The outcome of last week’s primary elections in state legislative races were a mixed bag for groups with an education reform agenda in next year’s session of the Tennessee General Assembly, the results perhaps indicating an overall negative for those advocating charter schools and vouchers.
The striking theme in legislative races was that challenged incumbents won in both Democratic and Republican primaries in 44 of 46 contests. The two notable exceptions: The defeats of Rep. Jeremey Durham, R-Franklin, who had suspended his campaign after an attorney general’s report declaring he had sexually harassed 22 women, and Rep. Curry Todd, R-Collierville, who was jailed a few days before the primary for allegedly stealing opponent Mark Lovell’s yard signs.
Both of the losers had been targets for six-figure independent expenditure attacks by PACs oriented to education issues. In Durham’s case, the attack ads were led by Stand For Children, a group focused largely on charter schools, and most of the ads came before the public disclosure of what the attorney general called “sexual interactions” with women and Durham’s campaign suspension. Thus, they may have had little to do with Durham’s landslide loss to challenger Sam Whitson.
Todd, on the other hand, had been targeted with more than $100,000 in attack advertising by Tennessee Federation for Children, which focuses almost exclusively in pushing school vouchers. The returns show Lovell won in early voting, which had ended before Todd’s arrest, which could indicate the early July AFC ads had an impact on the outcome.
Todd was supported by direct donations from PACs controlled by the Tennessee Education Association, which adamantly opposes vouchers, and Gov. Bill Haslam, who has striven to promote them on a limited basis. The governor’s PAC supported 43 incumbent Republicans, most having no opposition, and otherwise batted 100 percent in supporting winners — including those who did.
Most incumbent legislators overwhelmed challengers by lopsided margins. The two winning incumbents with the closest races statewide were Sen. Delores Gresham, R-Somerville, and Rep. Gary Hicks, R-Rogersville. AFC supported Gresham with a modest $7,500 but opposed Hicks — who lined up against vouchers last session — with $80,000 in attack ads. Stand for Children, on the other hand, gave Hicks $1,000 in direct donations, while Haslam’s PAC kicked in $5,000 and gave Gresham $2,000.
Gresham’s opponent, Bob Shutt, was backed by the TEA — including indirectly funding about $50,000 in attack ads against Gresham by a locally based independent expenditure group. A Democratic political operative who was involved says that may have made the race a lot closer than it would have been otherwise.
Both voucher-focused AFC and Stand for Children, focused more on charter schools, backed some incumbents who won and opposed some who lost. But Stand for Children had a more remarkable string of losses after spending more than $700,000 in independent expenditures during the first 25 days of July.
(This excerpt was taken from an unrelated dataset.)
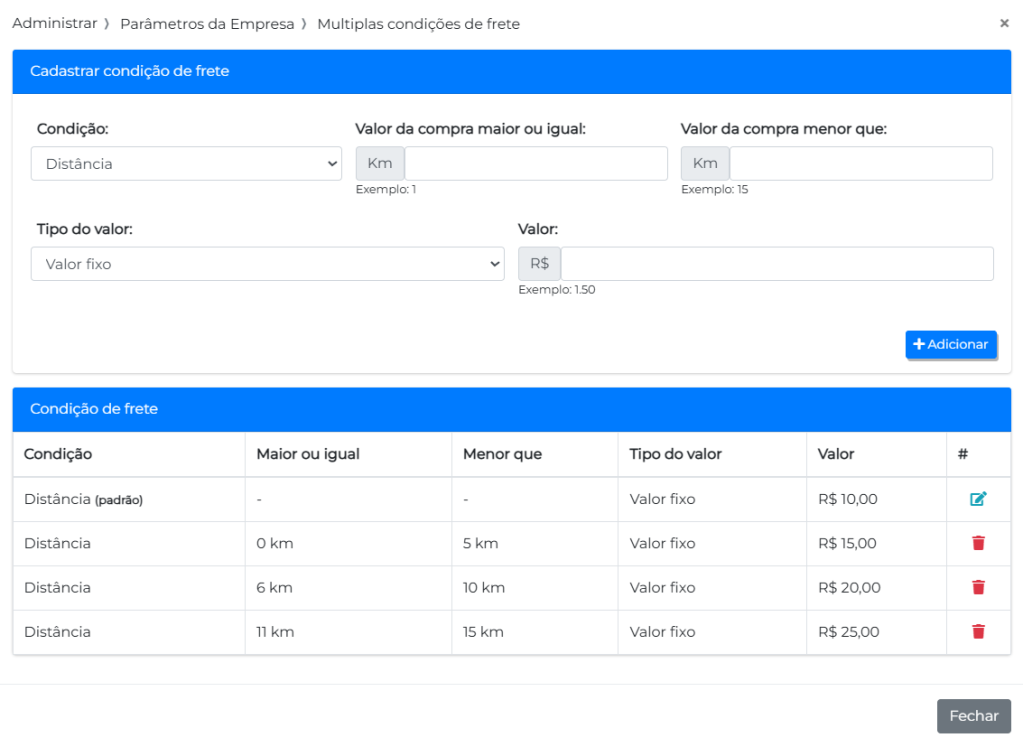The image size is (1023, 747).
Task: Click the Cadastrar condição de frete header
Action: pos(130,71)
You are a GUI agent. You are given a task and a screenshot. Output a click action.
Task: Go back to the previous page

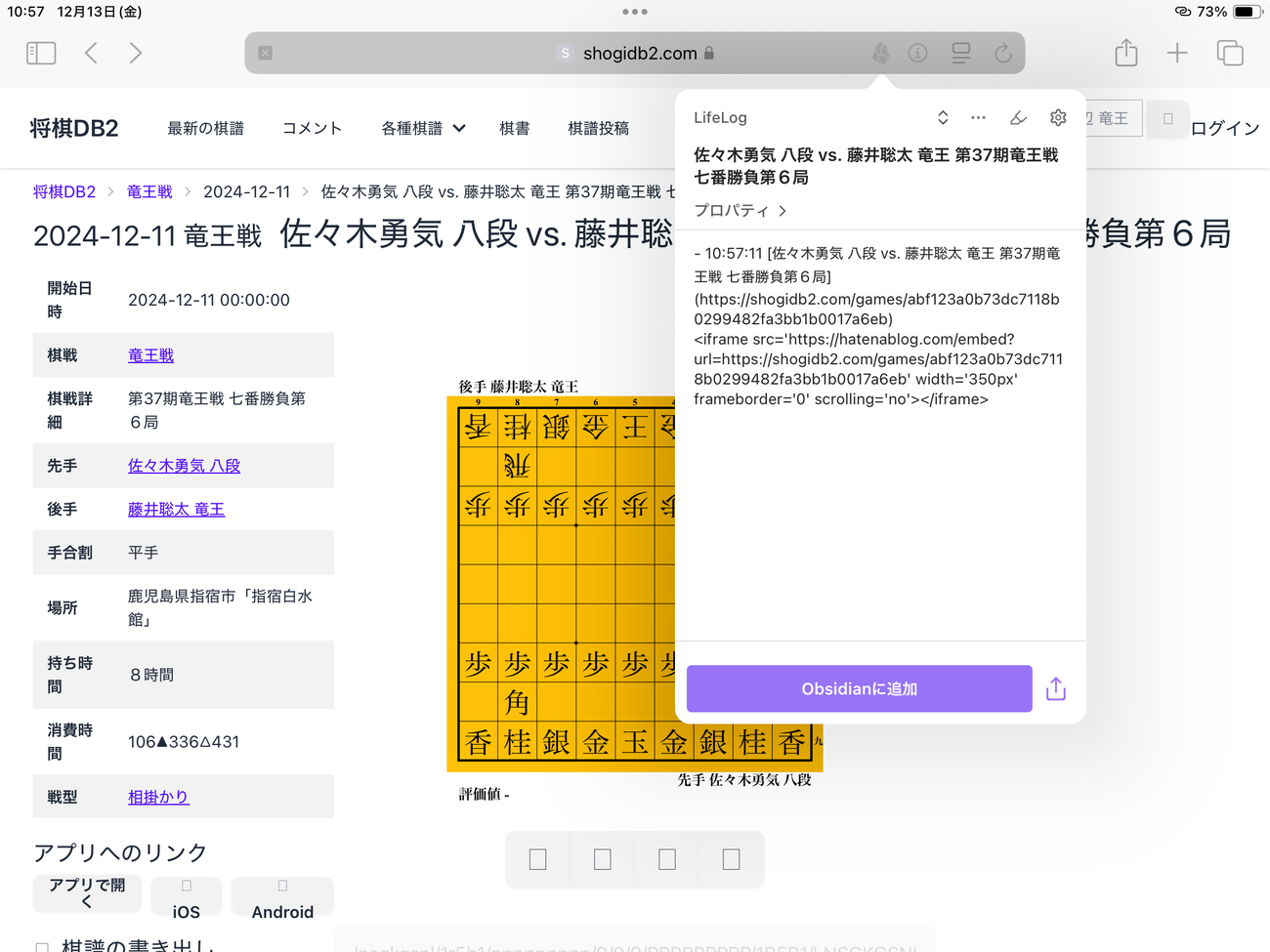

Excepting Durham, the group lost all its efforts against incumbents and invested heavily in backing open-seat legislative candidates who lost with a single West Tennessee exception. In Nashville, the group spent more than $200,000 opposing school board incumbents perceived as opposing charter schools and all nonetheless won.
Dick Williams, who as president of Common Cause in Tennessee has for years advocated state campaign finance reforms, said he is hopeful that the overall primary results indicate voters are becoming less influenced by groups that engage in state politics with money mostly coming from outside the state and with donors of that money undisclosed.
“Regardless of who wins or loses a given race, people are maybe starting to see through that … at least enough to try to understand the facts instead of accepting what an outside money ad says,” he said.
House Majority Leader Gerald McCormick, R-Chattanooga, told the Times-Free Press that there has been “a lot of noise being made” about voter disenchantment with incumbents.
“I think maybe we’ve seen that the blind, anti-incumbent fever has peaked and maybe people are actually making reasonable decisions,” said McCormick, who was unopposed in his own bid for re-election.